[The records]:
BEGIN

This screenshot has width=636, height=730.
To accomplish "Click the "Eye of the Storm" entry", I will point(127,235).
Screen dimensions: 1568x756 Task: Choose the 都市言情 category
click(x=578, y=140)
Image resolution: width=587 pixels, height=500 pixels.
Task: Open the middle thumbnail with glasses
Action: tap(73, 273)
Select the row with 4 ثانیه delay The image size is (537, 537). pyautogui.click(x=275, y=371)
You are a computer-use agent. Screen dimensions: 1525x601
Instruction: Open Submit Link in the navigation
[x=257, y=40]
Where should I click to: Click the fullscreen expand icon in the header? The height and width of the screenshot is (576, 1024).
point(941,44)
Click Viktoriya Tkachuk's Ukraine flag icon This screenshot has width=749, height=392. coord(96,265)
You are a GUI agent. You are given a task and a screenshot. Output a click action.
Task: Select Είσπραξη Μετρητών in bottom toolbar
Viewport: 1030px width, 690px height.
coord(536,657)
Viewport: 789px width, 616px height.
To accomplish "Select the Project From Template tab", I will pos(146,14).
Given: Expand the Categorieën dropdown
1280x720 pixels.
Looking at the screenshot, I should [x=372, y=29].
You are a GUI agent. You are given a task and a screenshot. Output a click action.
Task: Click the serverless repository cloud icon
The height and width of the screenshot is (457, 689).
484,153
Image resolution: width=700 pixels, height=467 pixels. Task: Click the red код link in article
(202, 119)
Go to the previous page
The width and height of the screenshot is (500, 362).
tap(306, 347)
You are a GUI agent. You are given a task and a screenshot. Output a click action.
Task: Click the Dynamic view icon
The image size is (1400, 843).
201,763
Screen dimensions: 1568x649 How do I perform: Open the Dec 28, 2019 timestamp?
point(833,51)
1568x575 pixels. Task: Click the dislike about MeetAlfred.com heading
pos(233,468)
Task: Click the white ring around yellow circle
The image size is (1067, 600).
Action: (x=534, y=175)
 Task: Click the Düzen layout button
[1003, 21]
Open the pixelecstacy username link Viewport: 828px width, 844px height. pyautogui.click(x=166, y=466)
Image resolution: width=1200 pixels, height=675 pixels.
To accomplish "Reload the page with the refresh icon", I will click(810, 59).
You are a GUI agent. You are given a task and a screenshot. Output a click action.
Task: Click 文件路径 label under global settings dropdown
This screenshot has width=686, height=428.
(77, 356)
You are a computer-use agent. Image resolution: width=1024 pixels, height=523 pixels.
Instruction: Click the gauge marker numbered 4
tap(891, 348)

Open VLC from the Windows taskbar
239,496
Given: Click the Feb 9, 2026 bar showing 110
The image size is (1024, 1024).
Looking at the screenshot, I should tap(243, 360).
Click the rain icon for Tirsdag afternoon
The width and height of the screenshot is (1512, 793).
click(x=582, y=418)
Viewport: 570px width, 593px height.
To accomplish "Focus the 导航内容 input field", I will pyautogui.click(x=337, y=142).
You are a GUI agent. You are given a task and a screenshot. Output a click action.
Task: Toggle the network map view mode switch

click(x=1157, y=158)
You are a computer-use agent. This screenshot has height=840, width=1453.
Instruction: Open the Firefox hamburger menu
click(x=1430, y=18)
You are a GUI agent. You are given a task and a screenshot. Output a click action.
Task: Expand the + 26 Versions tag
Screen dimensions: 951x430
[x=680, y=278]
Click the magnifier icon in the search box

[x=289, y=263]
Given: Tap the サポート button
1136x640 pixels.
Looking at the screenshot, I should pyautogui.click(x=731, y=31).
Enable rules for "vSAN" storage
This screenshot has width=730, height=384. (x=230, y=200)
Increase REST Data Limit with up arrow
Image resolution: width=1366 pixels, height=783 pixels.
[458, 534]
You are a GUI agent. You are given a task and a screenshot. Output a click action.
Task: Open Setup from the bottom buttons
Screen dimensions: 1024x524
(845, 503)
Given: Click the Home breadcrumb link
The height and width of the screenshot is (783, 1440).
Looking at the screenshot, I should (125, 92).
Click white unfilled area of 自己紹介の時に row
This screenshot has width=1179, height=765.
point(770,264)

END

Scan the lines above for the word "Select". Return each one that has it.

[Answer space]:
Select the row with 4 ثانیه delay The image size is (537, 537). pyautogui.click(x=275, y=371)
Task: Select Είσπραξη Μετρητών in bottom toolbar
To accomplish "Select the Project From Template tab", I will pos(146,14).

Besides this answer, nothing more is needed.